Planning an Overseas Vacation? First Pay Your Taxes By Robert S. Horwitz
If you’re planning a vacation overseas in 2018 and you owe more than $50,000 in taxes, penalties and interest to the IRS, you have another thing coming. Beginning January 2018 the IRS will start implementing Internal Revenue Code section 7345. That section was enacted in December 2015. It says “If the Secretary receives certification by the Commissioner of Internal Revenue that an individual has a seriously delinquent tax debt, the Secretary shall transmit such certification to the Secretary of State for action with respect to denial, revocation, or limitation of a passport pursuant to section 32101 of the FAST Act.” You’re “seriously delinquent” if you owe more than $50,000 in assessed tax, penalties and interest and the IRS has either a) filed a notice of federal tax lien and your collection due process rights have lapsed or been exhausted or b) the IRS has begun levy action.
There are a couple of exceptions – the IRS cannot certify you for passport revocation or denial if
- you entered into an installment agreement to pay your tax,
- collection action has been suspended because of a collection due process proceeding
- you requested innocent spouse relief.
Certification can be reversed if the tax is paid in full, if the statute of limitations has lapsed, if the taxpayer has requested innocent spouse relief or the taxpayer has entered into an installment agreement or offer in compromise. Certification is also reversed if it was erroneous.
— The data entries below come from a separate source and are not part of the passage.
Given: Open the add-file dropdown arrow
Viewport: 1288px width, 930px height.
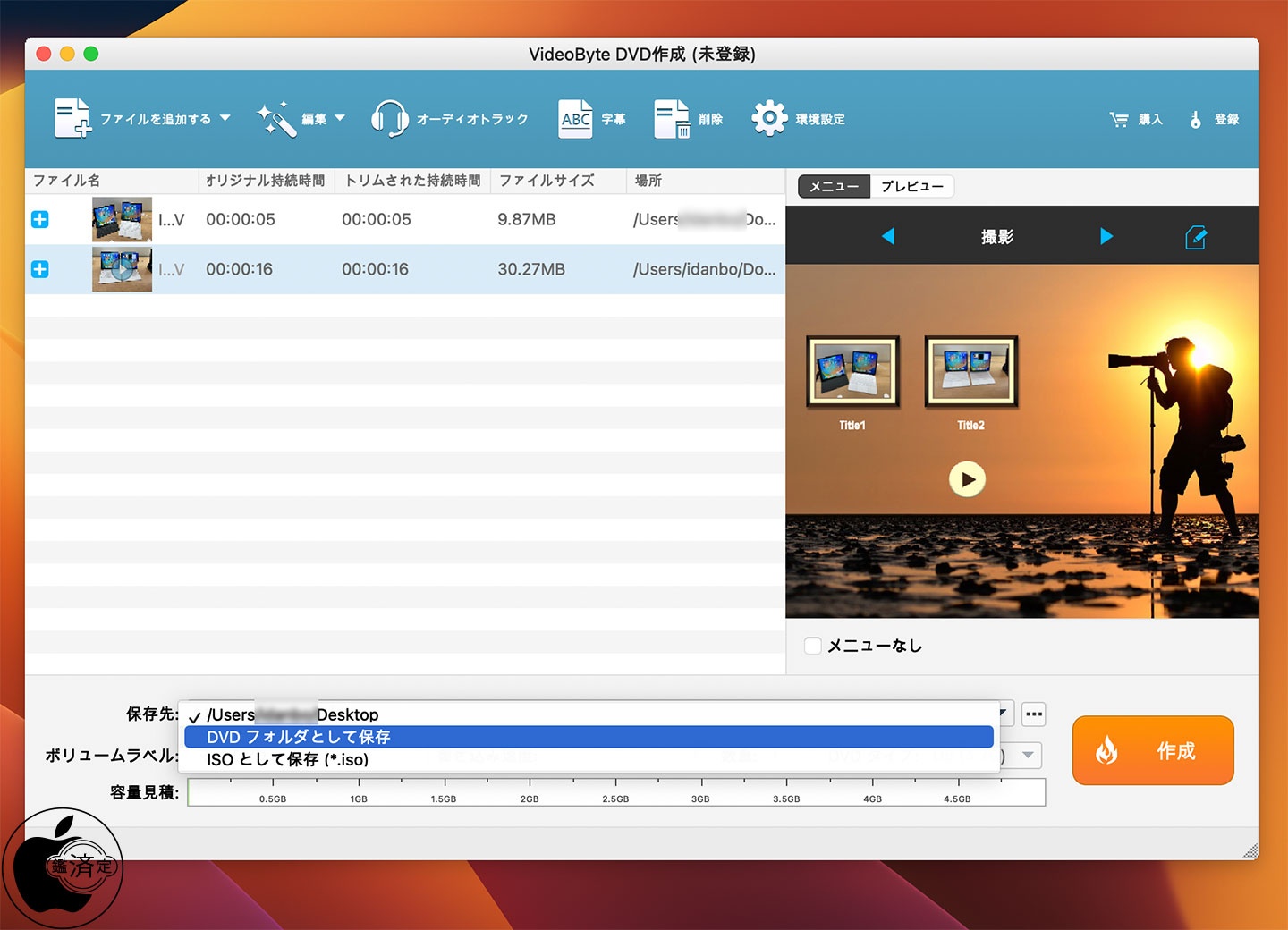Looking at the screenshot, I should click(225, 118).
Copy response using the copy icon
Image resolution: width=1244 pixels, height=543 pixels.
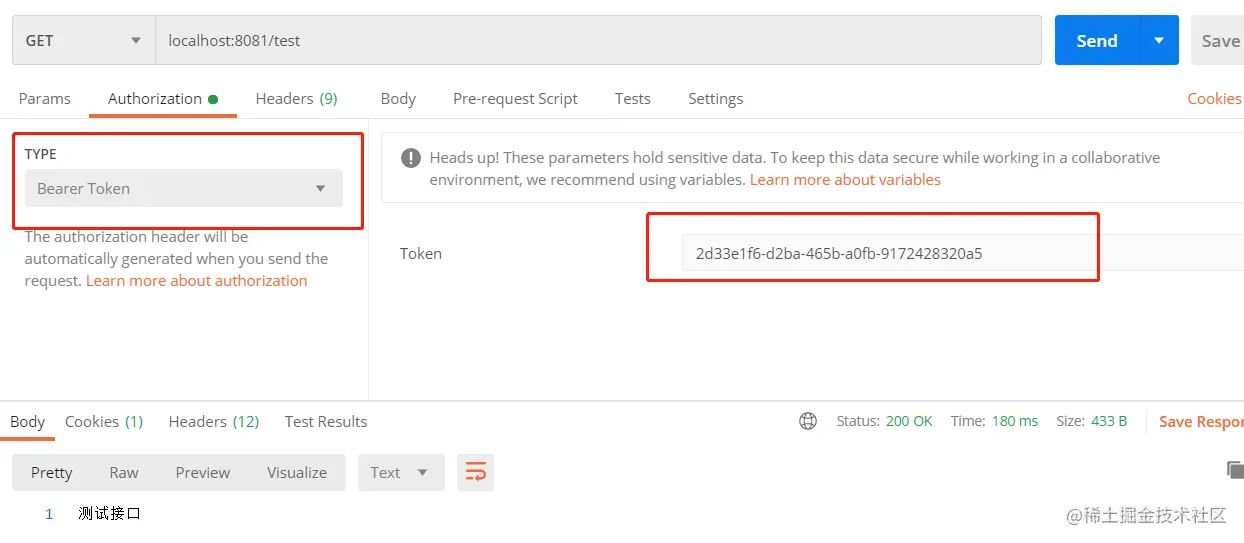point(1235,470)
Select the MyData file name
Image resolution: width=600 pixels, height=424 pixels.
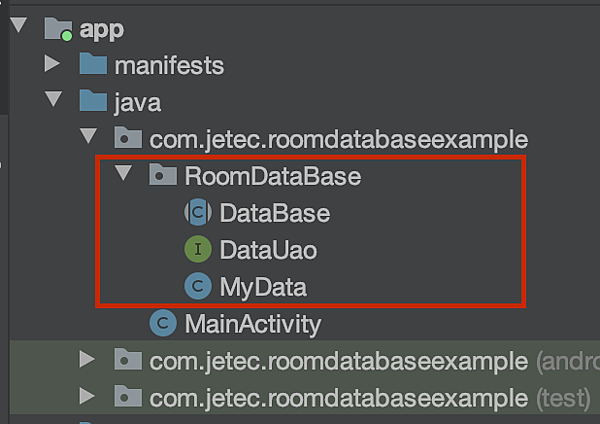(263, 287)
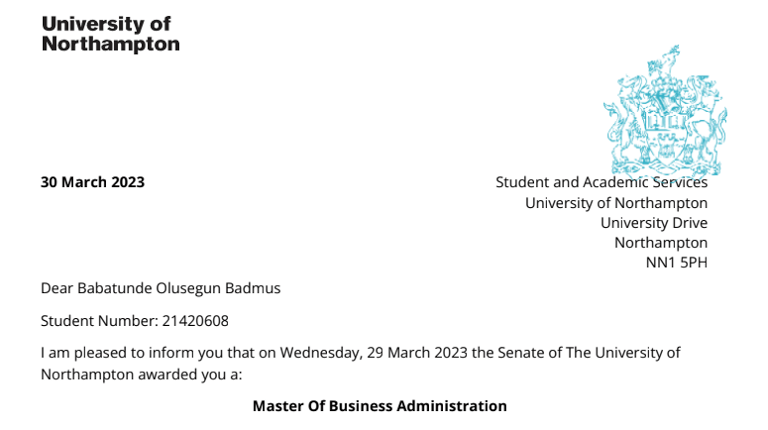768x430 pixels.
Task: Click the date 30 March 2023
Action: tap(93, 182)
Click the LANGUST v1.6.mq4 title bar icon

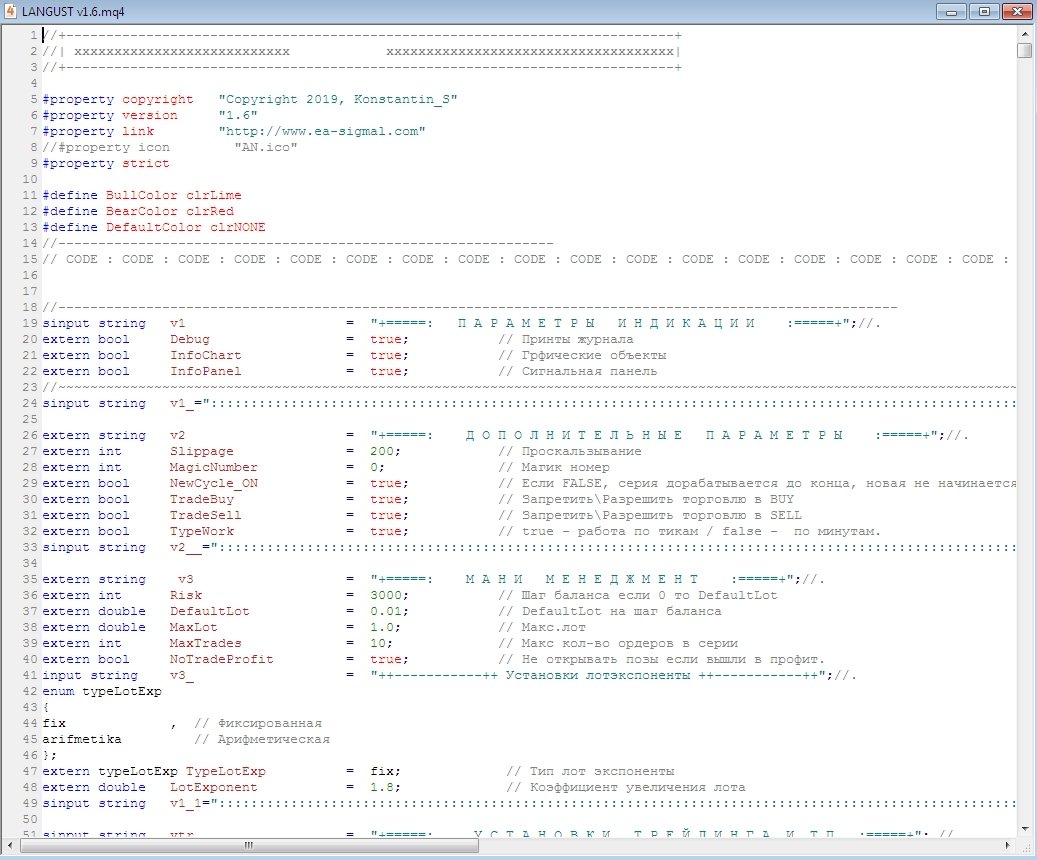point(11,12)
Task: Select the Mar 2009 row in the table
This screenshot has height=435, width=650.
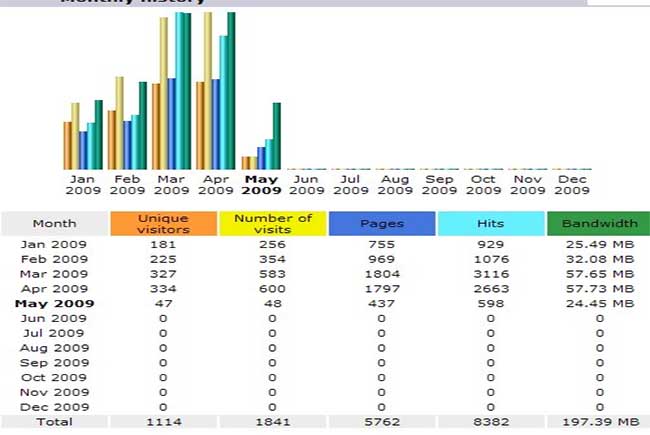Action: 54,274
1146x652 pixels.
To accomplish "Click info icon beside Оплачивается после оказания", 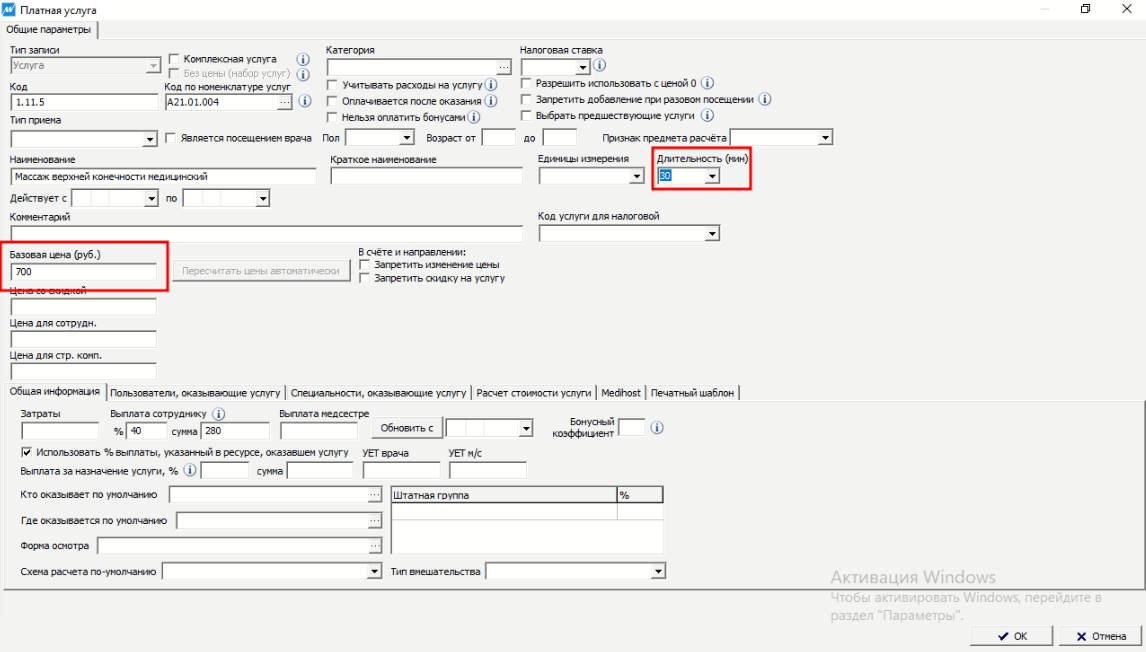I will (491, 101).
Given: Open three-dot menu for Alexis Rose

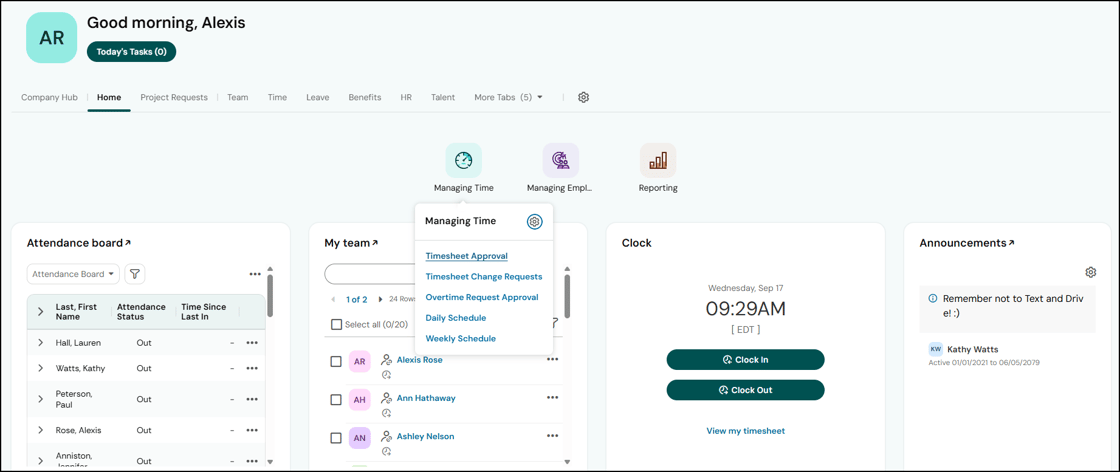Looking at the screenshot, I should (552, 360).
A taxpayer can sue the IRS in district court or Tax Court for a determination that certification was wrong or should be reversed.
The IRS is required to notify a taxpayer if it has requested the State Department to revoke or deny a passport. Notice will be sent on letter CP508C. If certification is reversed, notice will be sent to the taxpayer on letter CP508R.
So if you owe the IRS more than $50,000 don’t start planning that trip to the South of France just yet. First, pay your past due tax.